Though it may not seem like it, we really try not to talk about UC-Boulder professor Roger Pielke Jr.’s “so bad even Nate Silver had to apologize” takes, unless he’s being used by professional deniers, which is, admittedly, pretty often. And ever since his tin-foil, denier-beloved January 2020 Forbes post about how billionaires Tom Steyer and Michael Bloomberg “corrupted climate science” by funding research into what a coal-powered future would mean for the climate, he’s been popping up more and more in conspiratorial climate denial land.
But his latest substack post yesterday is worth taking a look at, not because it’s in any way representative of actual climate denial, but because it reveals exactly how useless Pielke’s punditry is, even without organized denial spinning it further than he’s willing.
“Imagine,” his tweet thread from Friday that became the substack post started, “how climate policy might look” if it focused on things like coal plants instead of temperature targets, because coal is such a core driver of climate change. In his substack post, he elaborates on how most emissions come from a small set of coal plants, and expounds on how great a “coal exit treaty” would be, because it makes temperature targets more realistic and easily manageable.
And he’s right! Coal is a dirty fossil fuel and the largest single contributor to global warming, and shutting down coal plants is a critical component of the clean energy transition. There’s no way to keep burning coal and protect the climate, so shutting down coal plants is an obvious metric for climate progress.
The problem is that Pielke’s point is woefully out of date, as shutting down coal plants has been on the Sierra Club’s agenda for, like, two decades now, and literally just imagining “that, but globally” isn’t exactly groundbreaking brain work.

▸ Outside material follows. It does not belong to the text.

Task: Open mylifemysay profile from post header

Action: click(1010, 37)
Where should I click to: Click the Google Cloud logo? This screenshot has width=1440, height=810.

And it’s not like the Beyond Coal campaign was a secret. For example, Politico’s Michael Grunwald covered the “war on coal” back in 2015, detailling the history of Sierra Club’s data-driven fight to clean up the local air and the global atmosphere by opposing new coal plants and replacing them with renewables. At the time, the group was celebrating it’s 190th plant retirement, representing about a quarter of American coal-fired capacity at the time, saving about 5,500 estimated lives a year. It’s interesting stuff, and a testament to the grinding, un-glamourous-ly hard work and dedication of the (women) activists whose success Pielke erases to position himself as smart and wise by portraying this approach as somehow new or counterintuitive..
Per Grunwald’s 2015 story, it turns out that a real turning point for the Beyond Coal campaign was in 2011, when the group received a huge $50 million donation covering their fundraising costs to expand into every state, which was then expanded by another $100 million with help from other philanthropists. The Sierra Club originally set a goal then of retiring 30 percent of the 530 US coal plants by 2020, a goal that turned out to be quite conservative, as a press release from 2020 bragged about how they’d successfully retired and replaced 60% of the fleet, totaling 318 coal plants shut down and replaced with wind and solar.
And the benefactors whose philanthropy enabled the life-saving and coal-killing campaign, the one indirectly and unintentionally praised by Roger “Tom-Steyer-and-Mike-Bloomberg-corrupted-climate-science” Pielke Jr., as he clumsily Christopher Colombus’ed the Beyond Coal approach?
None other than Michael Bloomberg, whose support then attracted... wait for it… drum roll please… Yes, you guessed it, Tom Steyer!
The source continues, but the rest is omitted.